Dataset extract>
*** Begin section ***
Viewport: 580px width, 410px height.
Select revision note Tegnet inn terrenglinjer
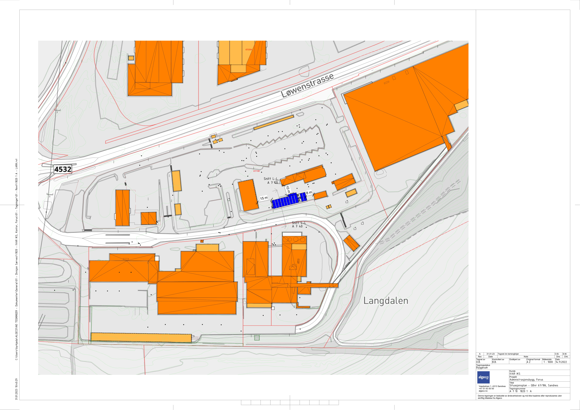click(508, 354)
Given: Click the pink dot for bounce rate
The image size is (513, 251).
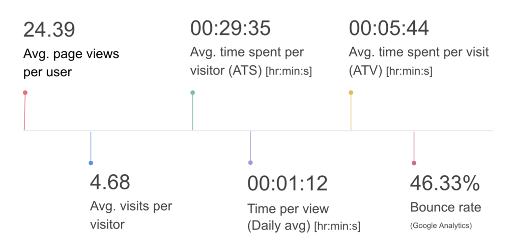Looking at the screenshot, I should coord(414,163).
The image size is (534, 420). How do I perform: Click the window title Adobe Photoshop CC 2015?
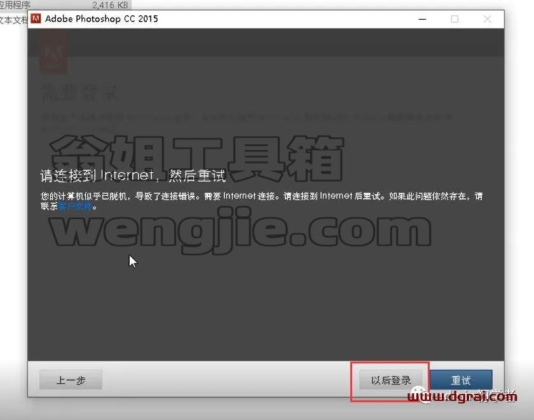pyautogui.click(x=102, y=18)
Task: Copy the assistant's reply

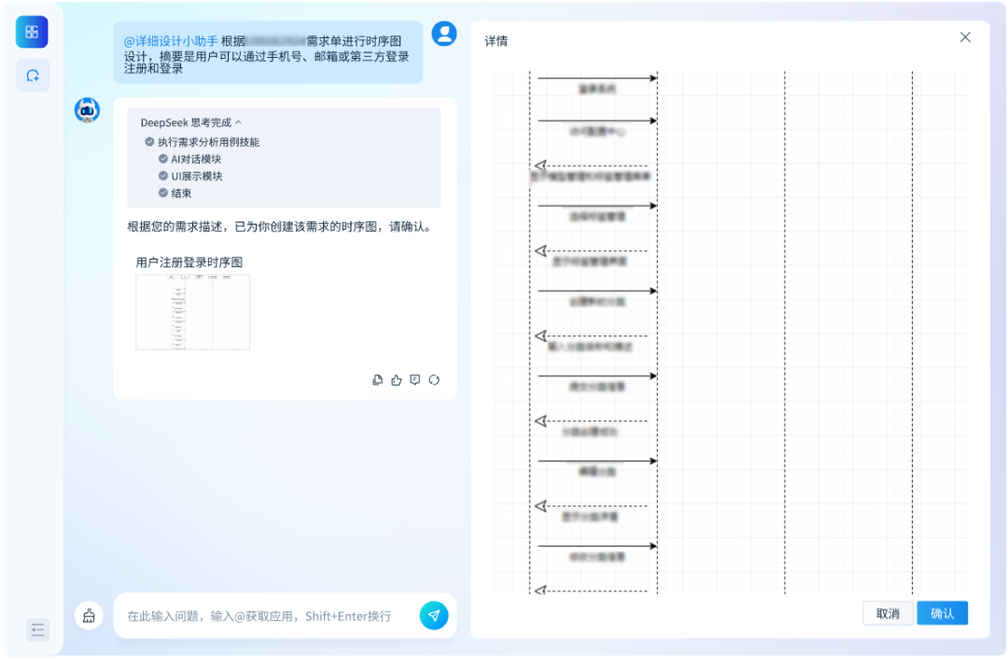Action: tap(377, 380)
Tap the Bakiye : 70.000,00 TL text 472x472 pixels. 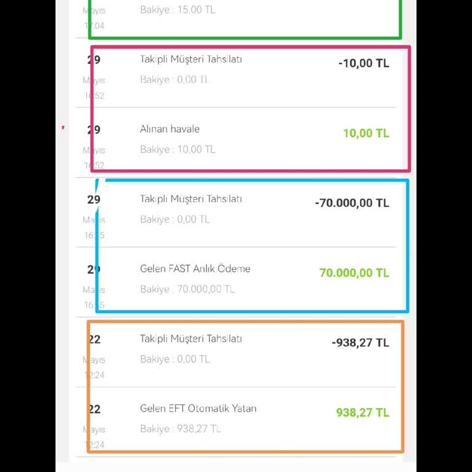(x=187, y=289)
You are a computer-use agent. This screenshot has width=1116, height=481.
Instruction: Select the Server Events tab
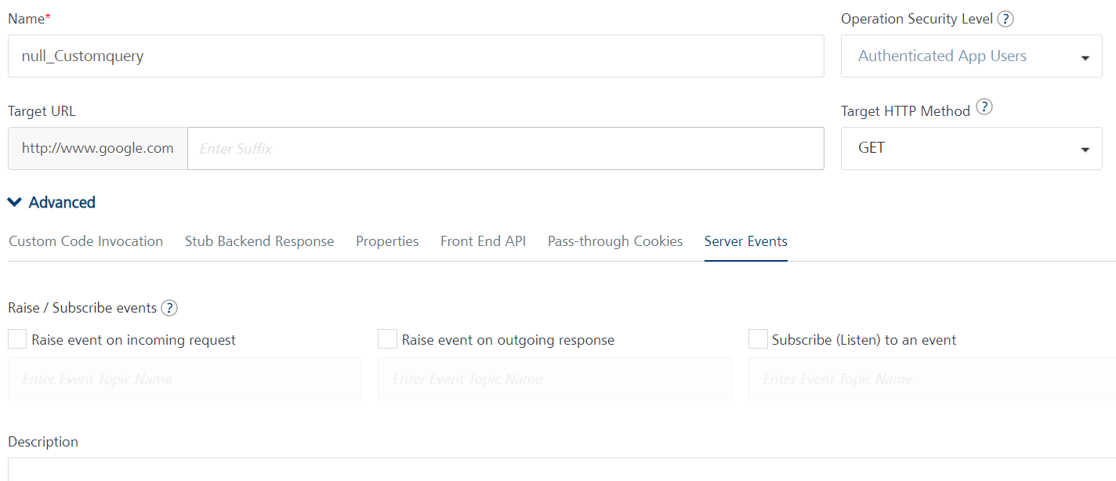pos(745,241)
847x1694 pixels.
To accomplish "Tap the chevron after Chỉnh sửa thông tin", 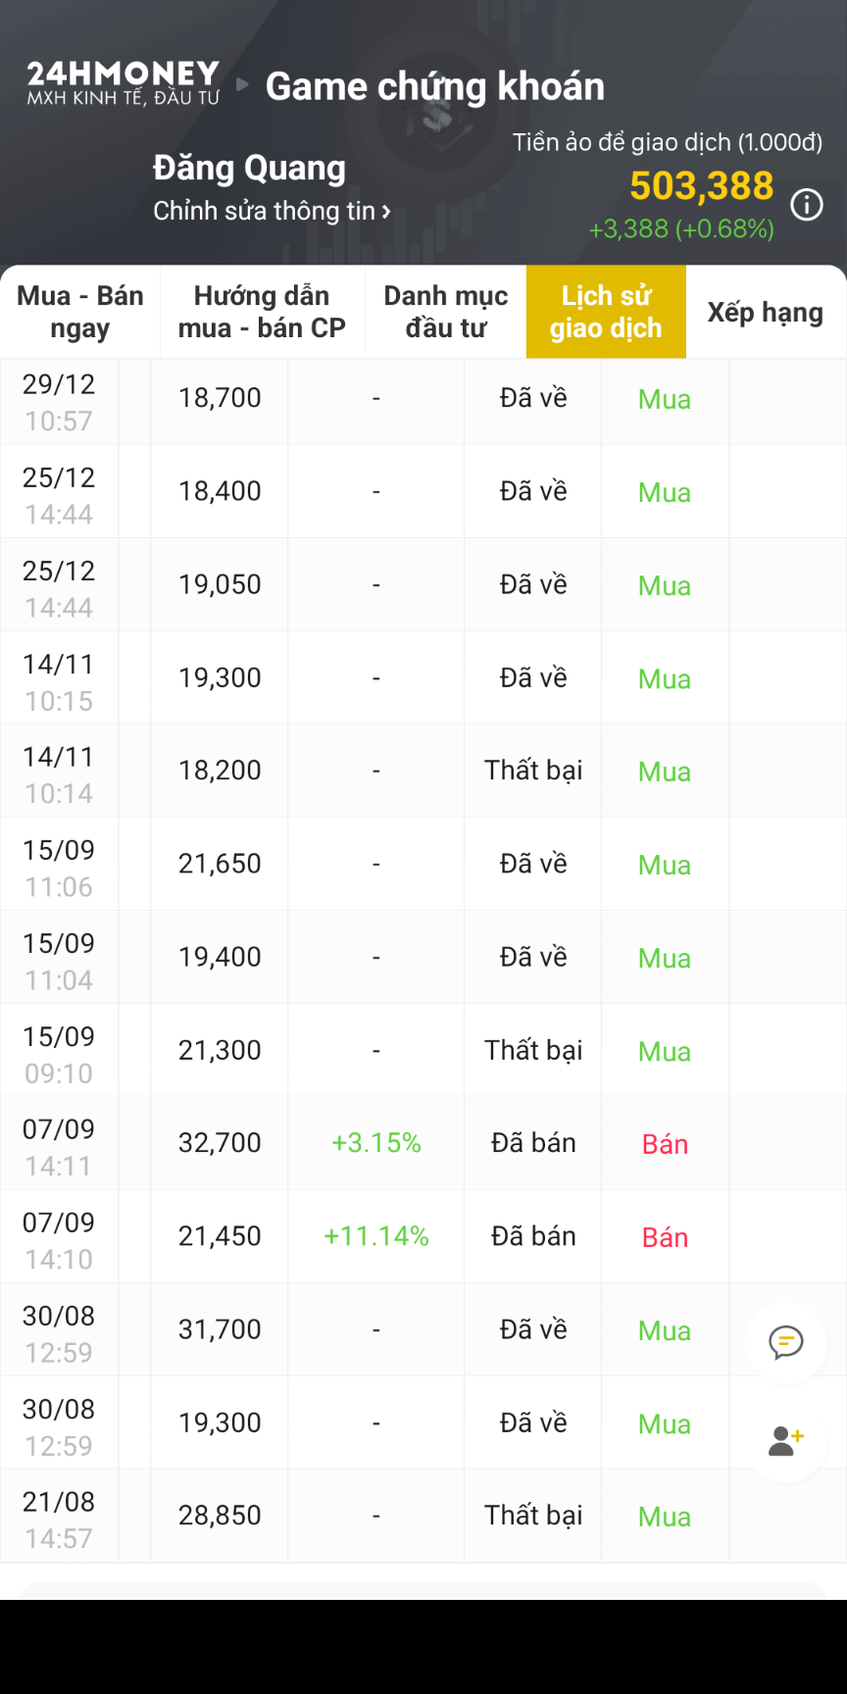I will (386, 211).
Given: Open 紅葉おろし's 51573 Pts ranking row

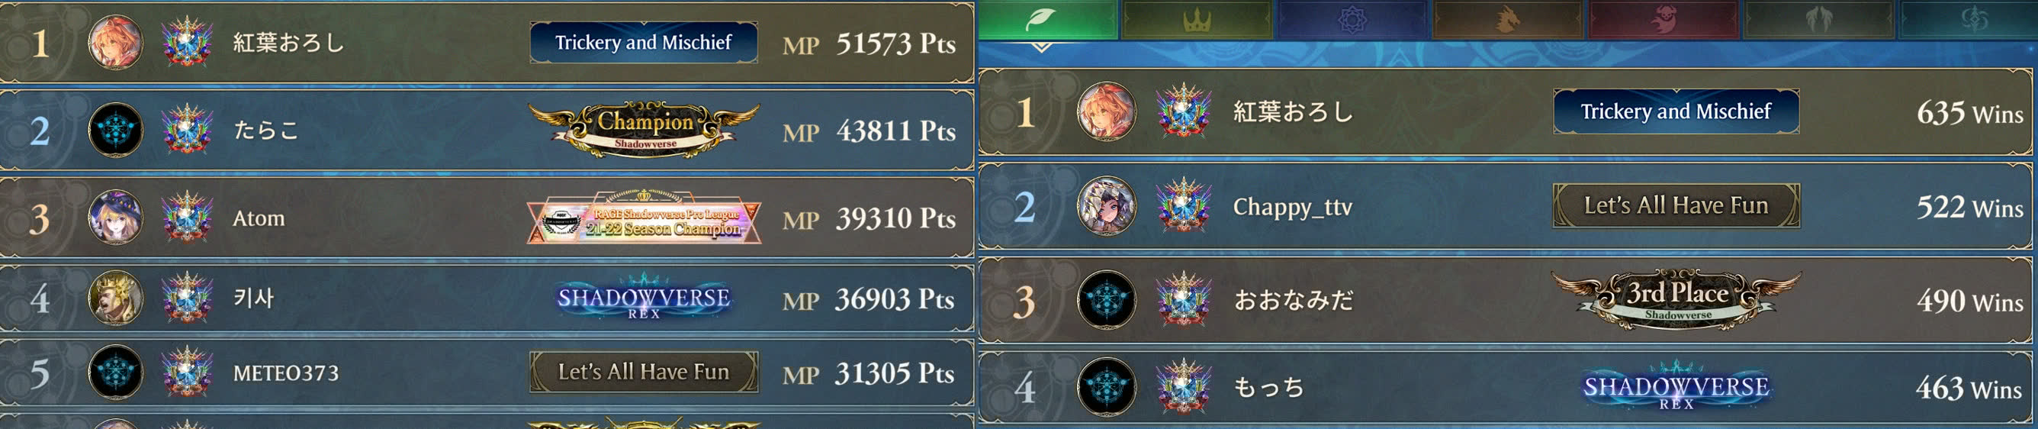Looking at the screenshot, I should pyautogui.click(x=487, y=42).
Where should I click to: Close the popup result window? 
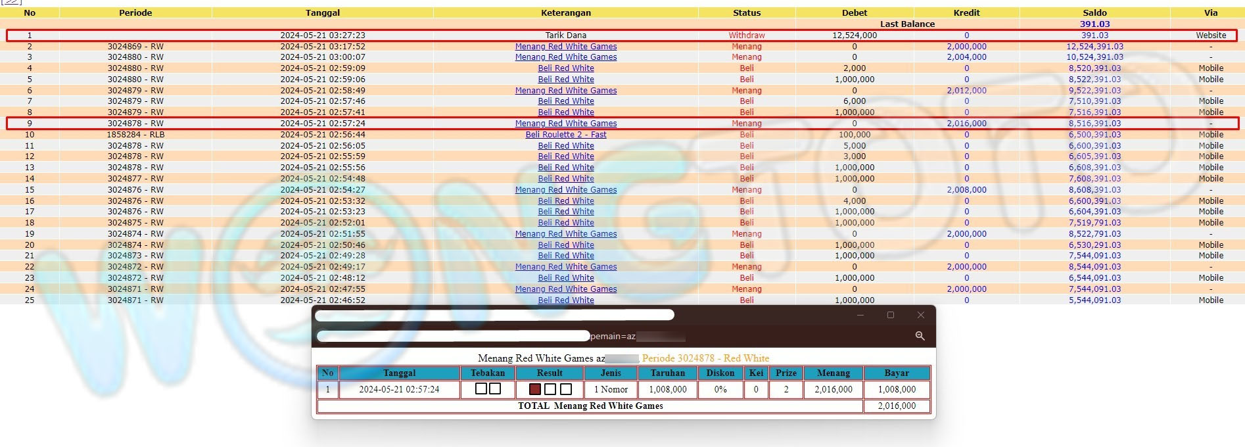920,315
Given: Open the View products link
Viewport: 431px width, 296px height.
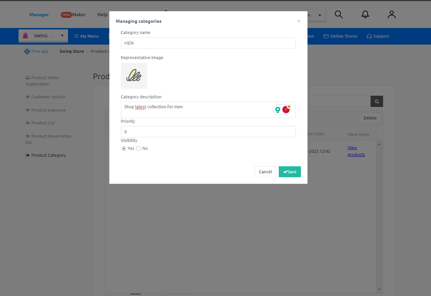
*** End section ***
Leave the pictures aside and transcribe only the lines from the one holding "Given: Open 紅葉おろし's 51573 Pts ranking row" through the final line of the records above.

Task output>
Given: Open 紅葉おろし's 51573 Pts ranking row

Looking at the screenshot, I should pyautogui.click(x=487, y=42).
Where should I click to: Close the popup result window? 
920,315
Given: Open the View products link
Viewport: 431px width, 296px height.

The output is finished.